▸ EXERCISE: Copy, please, the line with "The image size is (369, 300)." and each line that follows it through the end of the data below, exactly as given and without pictures.

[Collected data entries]

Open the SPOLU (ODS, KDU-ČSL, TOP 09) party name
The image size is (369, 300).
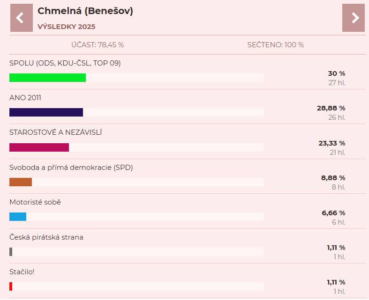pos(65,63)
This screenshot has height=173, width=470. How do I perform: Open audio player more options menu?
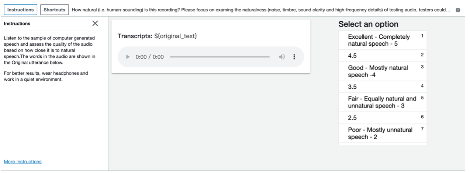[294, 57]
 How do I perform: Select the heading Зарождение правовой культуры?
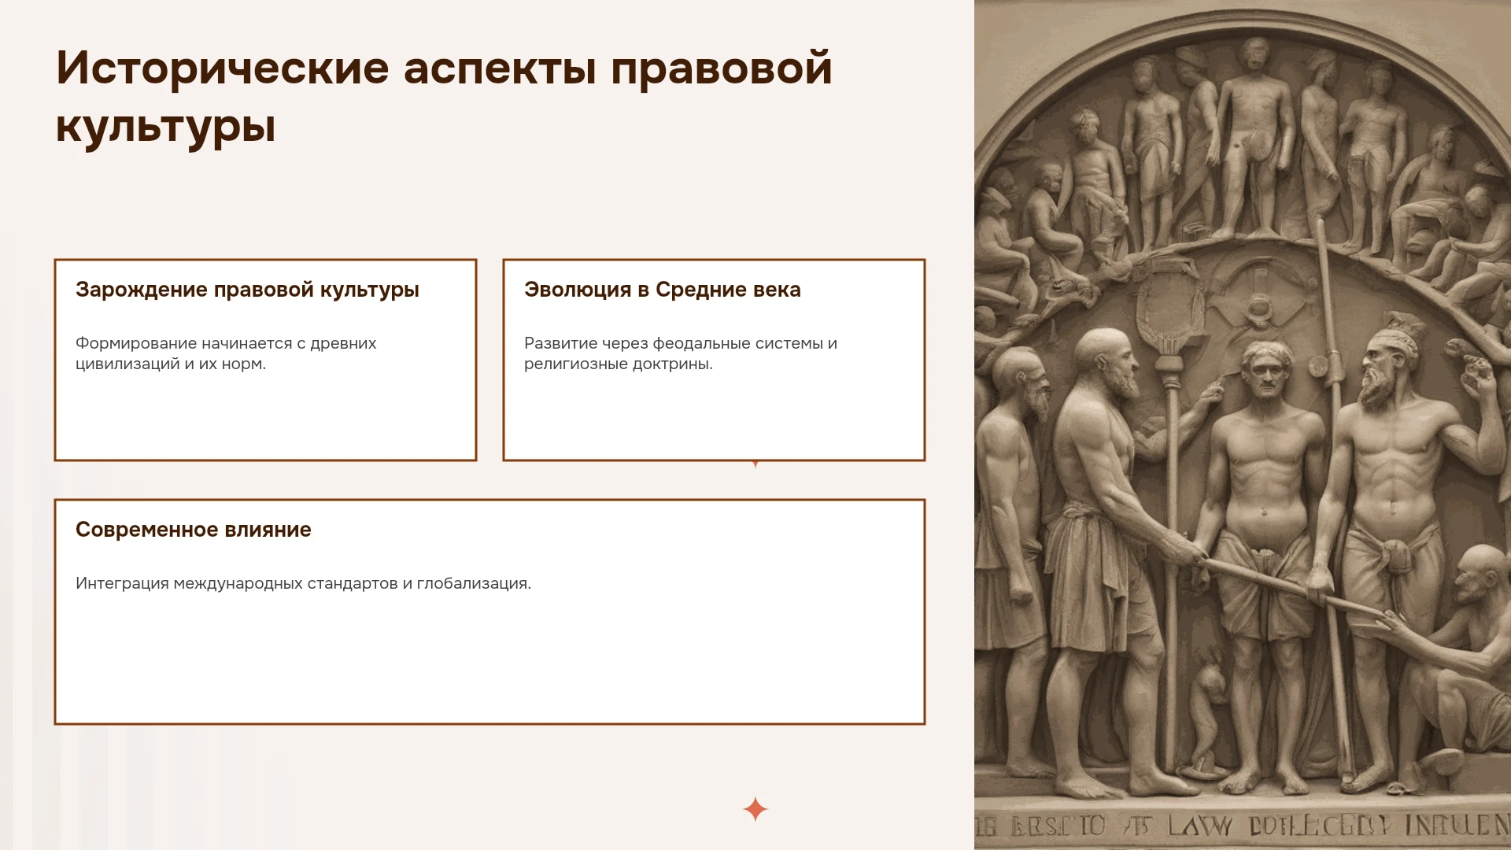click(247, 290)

▸ TASK SOLUTION:
The image size is (369, 300).
pos(65,63)
This screenshot has height=173, width=470. How do I perform: Open audio player more options menu?
[294, 57]
 How do I perform: Select the heading Зарождение правовой культуры?
click(247, 290)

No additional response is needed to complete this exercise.